Figure 5. Effect of Wnt bead implants and transgenic activation of Wnt pathway show that Wnt signaling primes ASM progenitors.

A-C, Stereoscope images of stalk-to-tip mesenchyme grafts performed as in Figure 4D, except also implanted with control (A) or ligand-soaked (B, C) agarose beads as indicated. Asterisk, position of bead. A'-C' show single confocal slices of graft region after immunostaining for GFP (graft marker, green), E-cadherin (epithelium, blue), and SMA (ASM, red). Graft cells exposed to PBS- or FGF10-soaked beads showed little or no migration along airways (A', B'), whereas those exposed to WNT1-soaked beads (C') migrated along airways where some (arrowheads) differentiated to ASM (separate channels shown in Figure S5E). D, Quantification of graft cell invasion in untreated grafts (reproduced from Figure 4B), and following exposure to ligand-soaked beads and Wnt inhibitors, as indicated.
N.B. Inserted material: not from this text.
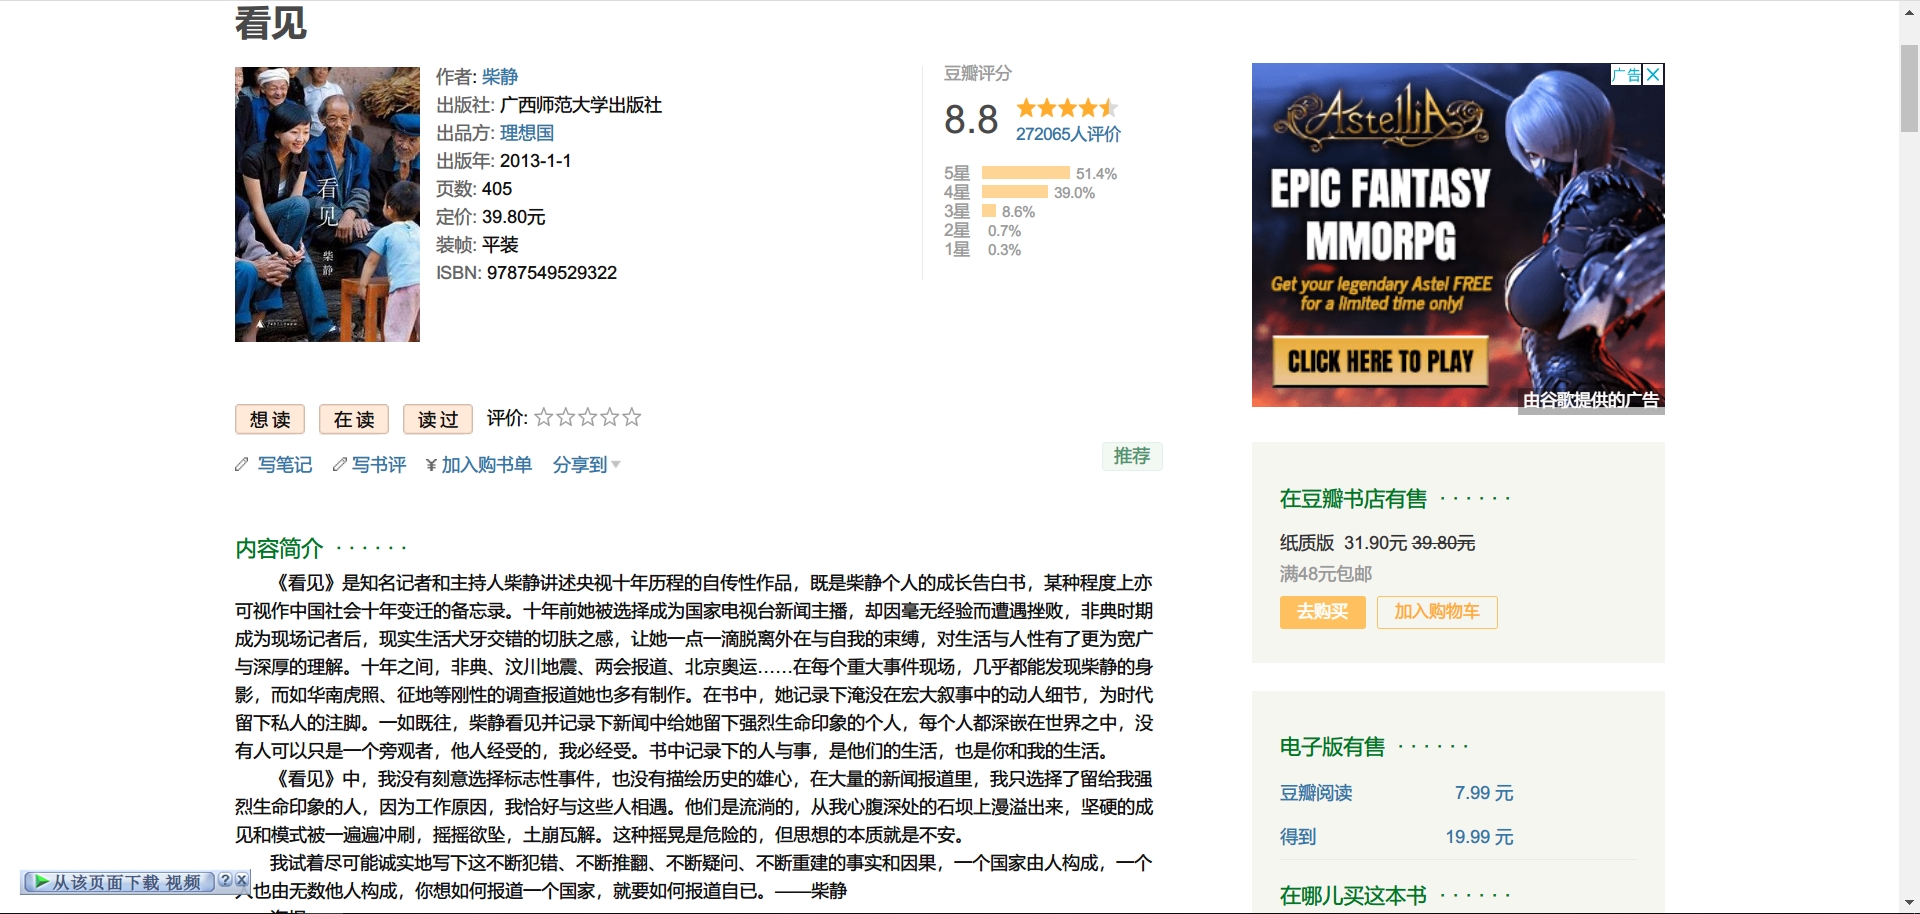Screen dimensions: 1920x914
Task: Click the pencil icon beside 写笔记
Action: click(x=242, y=465)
Note that WNT1 beads (column 5) induce stalk mesenchyme invasion at levels comparable to that seen in tip-to-tip grafts (column 1), and the effect is reduced in the presence of 100 ng/ml Wnt inhibitors DKK1 or SFRP1 (column 6). E-H, Right middle lobes of E12.5 control (E) and Tbx4^LME-Cre;βcat^ex3/+ lungs that express stabilized β-catenin to activate canonical Wnt pathway throughout mesenchyme (F-H) immunostained for E-cadherin (epithelium, green), SMA (smooth muscle, red), and PECAM (endothelium, blue). Wnt pathway activation results in disorganized smooth muscle around airways (F) and ectopic wrapping of vascular plexus by cells continuous with ASM (arrowheads in G). (H) Single confocal slice of branch as in G showing that the ectopic smooth muscle wrapping the plexus (arrowhead) expresses vascular smooth muscle marker NG2 (magenta). Bars, 50 μm (A-E), 25 μm (F, G).